Was this socio-economic system nonetheless “socialist”? Those of us who were communists use to think so (although many other socialists never accepted that view). But, having decided that these states were “socialist”, we then tended to
ascribe to them – on very slender evidence – all the features of the traditional socialist utopia, such as working-class power, economic rationality and so forth.
Although some of us recognised that there were serious deficiencies in those countries, we almost all believed that their fundamentally healthy, historically progressive, socialist basis would enable all these problems to be overcome in time. Rather than looking dispassionately at those societies and their institutions and then deciding how best to characterise them, we had started with the designation “socialist”, and had then tended to assume that they operated in accordance with our understanding of socialism. The events of 1989-1991 exposed the rather basic error of that approach.
John Manning: “People in High Places Serving Themselves”
(from SHS Newsletter August 2009)
Mike Squires asks – on the 20th anniversary of the Fall of the Wall – why ‘real existing socialism’ collapsed as it did, undefended by those it claimed to represent. And whether the cause lay in there being in the end no ‘socialism’ left to defend.
While inner-GDR debate accepted the role of the state and nationalisation, it also talked of the market, competition, individual enterprise and ways to mobilise the productivity and innovation needed by socialism. This produced the GDR’s single real economic success phase (early 1960s). Protected by the newly built Wall, it in some ways echoed Lenin’s 1920s NEP. It brought economic dynamism, and with that a cultural upsurge. However, some saw in this a challenge to the ‘leading role of the Party’. So it slowed down, and was over by the ’70s.
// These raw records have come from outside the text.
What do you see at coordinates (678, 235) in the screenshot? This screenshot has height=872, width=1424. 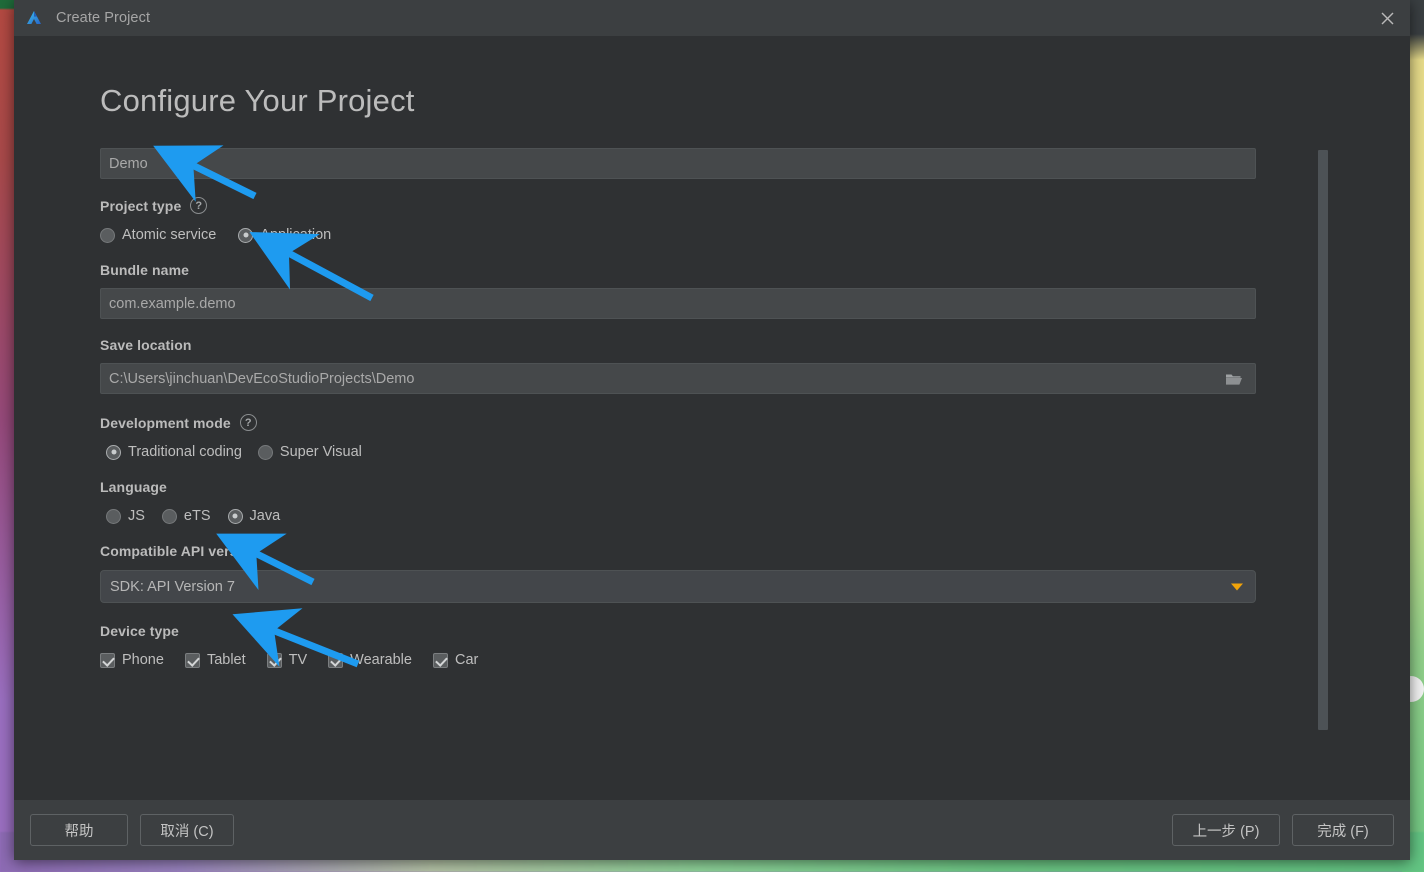 I see `project-type-radio-group: Atomic service Application` at bounding box center [678, 235].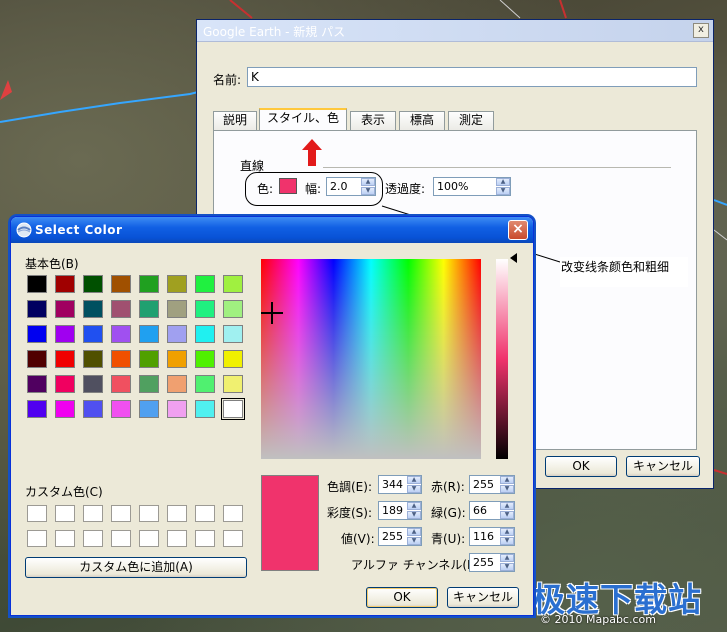 This screenshot has height=632, width=727. What do you see at coordinates (272, 230) in the screenshot?
I see `dialog-titlebar: Select Color ×` at bounding box center [272, 230].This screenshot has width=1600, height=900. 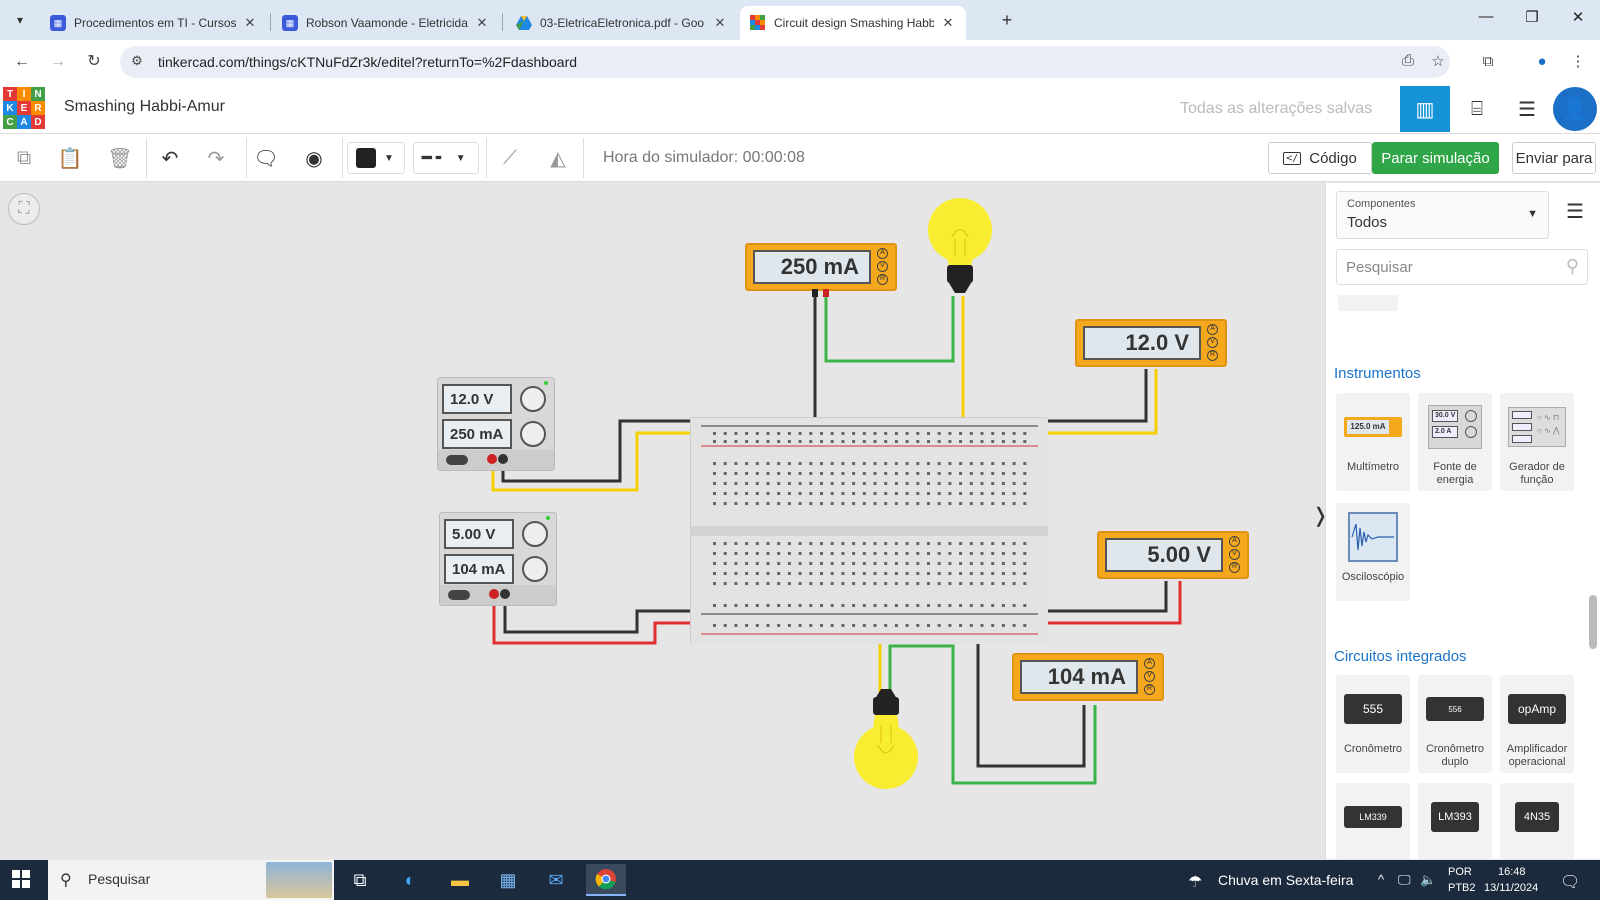 I want to click on component-search-input: Pesquisar ⚲, so click(x=1462, y=267).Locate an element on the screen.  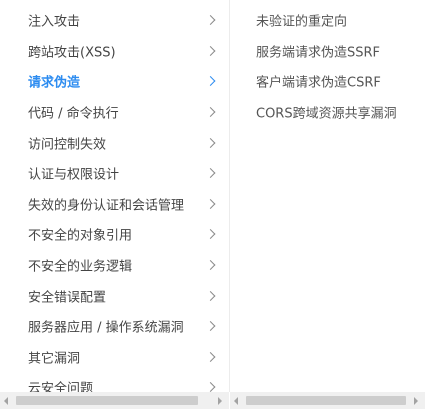
category-horizontal-scrollbar is located at coordinates (114, 400).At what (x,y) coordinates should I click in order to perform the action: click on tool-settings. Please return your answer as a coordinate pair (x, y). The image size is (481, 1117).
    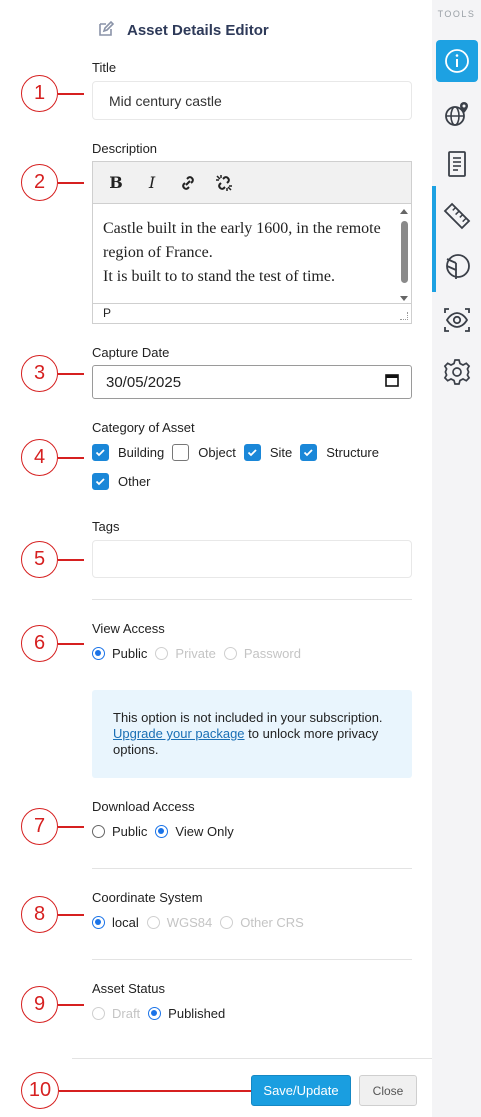
    Looking at the image, I should click on (457, 372).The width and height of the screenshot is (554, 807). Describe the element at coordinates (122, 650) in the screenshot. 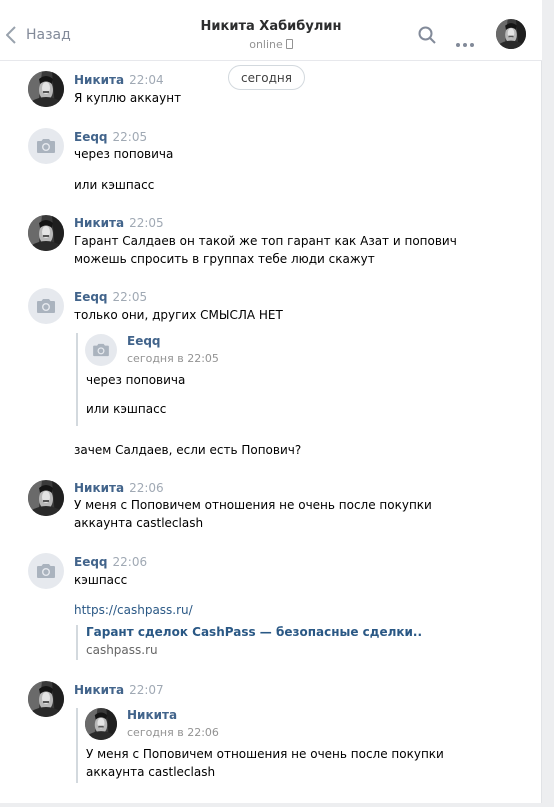

I see `link-snippet-domain: cashpass.ru` at that location.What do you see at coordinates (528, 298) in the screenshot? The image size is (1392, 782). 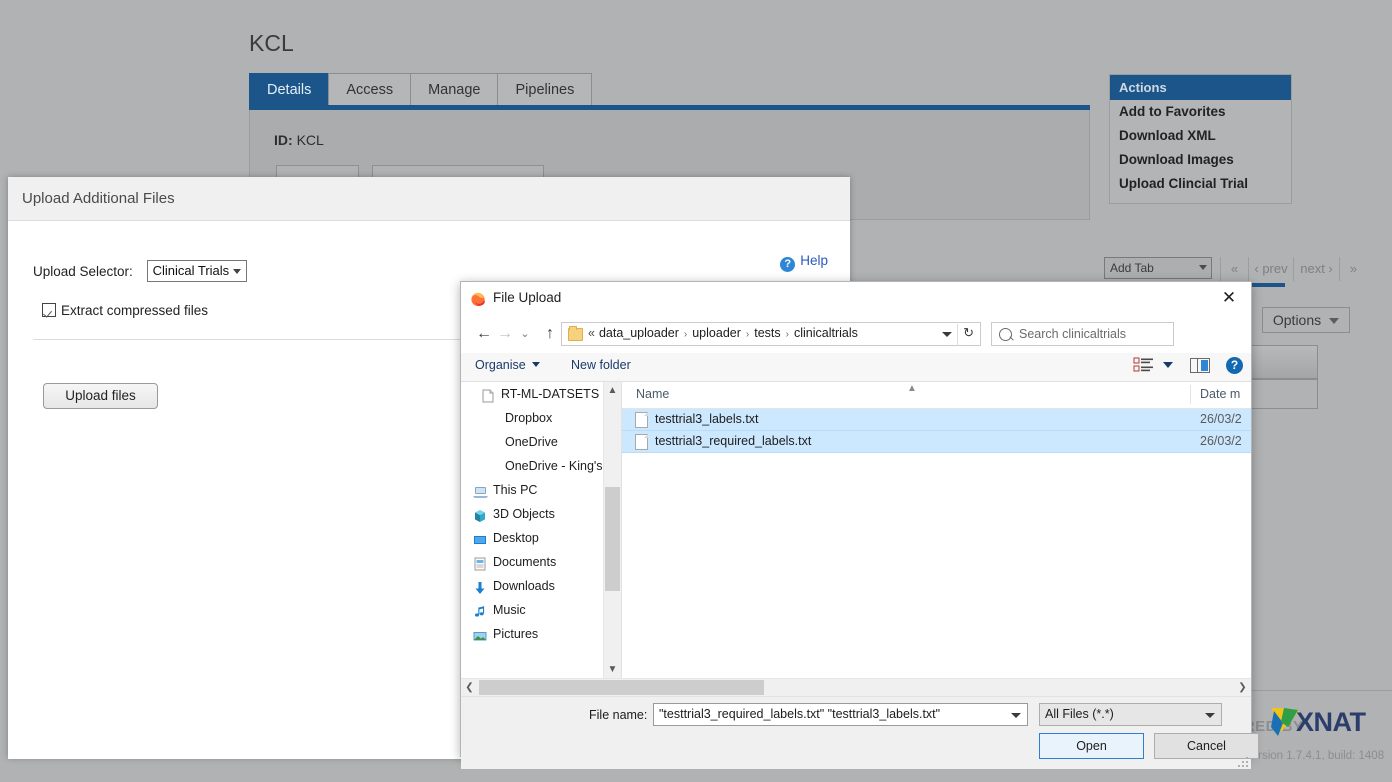 I see `file-dialog-title-text: File Upload` at bounding box center [528, 298].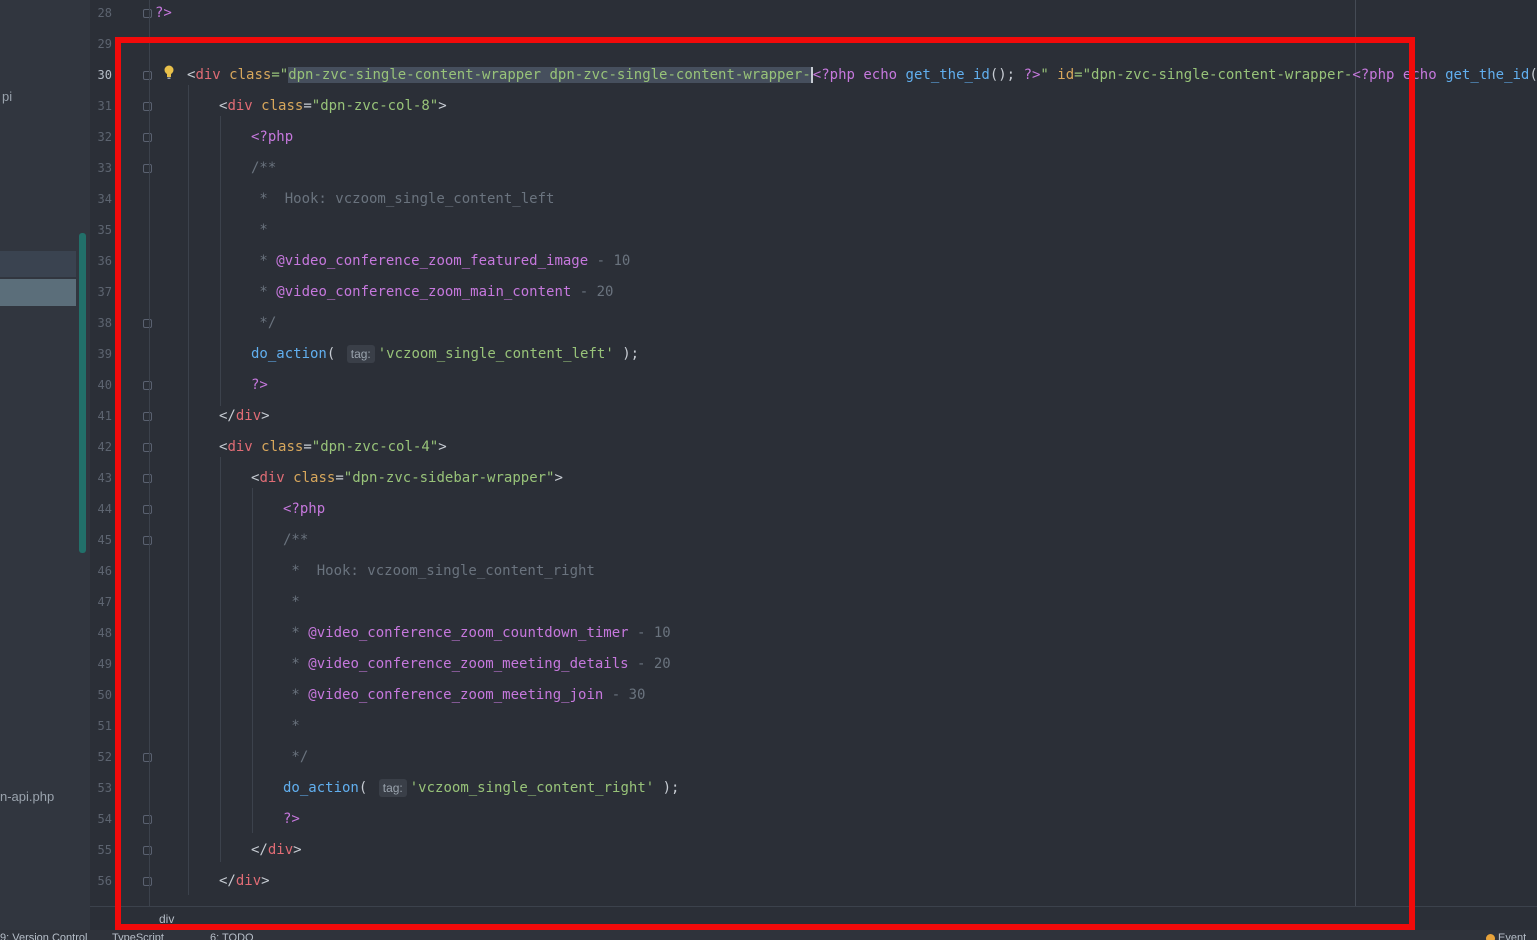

Which raises wider questions. If socialism had its source in the Enlightenment and the French Revolution, with democracy and the rule of law, why did it end as command/voluntarist economics, part-suspension of the rule of law and centralist control? Francis King’s fine piece on Bazarov (Socialist History 34) quotes him (1928!) criticising the way a too rapid ‘socialisation’ could weaken the ‘growth of productive forces’ (p.31). Is that perhaps also why GDR productivity lagged behind the West?
Another part of the same problem: Why was the Jacobin phase of the French Revolution so idealised by some on the Left, ignoring the damage it did? GDR paranoia was due to West Germany’s place in US hegemonic plans – an implicit threat, which in part explains why the GDR, in its response, became so much associated with dictatorship and repression. But the hyper-control was counter-productive.
In the end many lost faith. The GDR had idealism and a lot going for it. Yet in the end many lost faith. People won’t endlessly accept centralised bureaucracy as a way of life. And closer home, without suggesting direct similarities, are there not at least distant echoes audible in today’s UK? For instance, economics which don’t add up; people in high places serving themselves, not the community; a massive distrust towards the leadership; and to cap it, sundry bits of the ‘secret state’ keeping watch on it all. George Orwell would have smiled!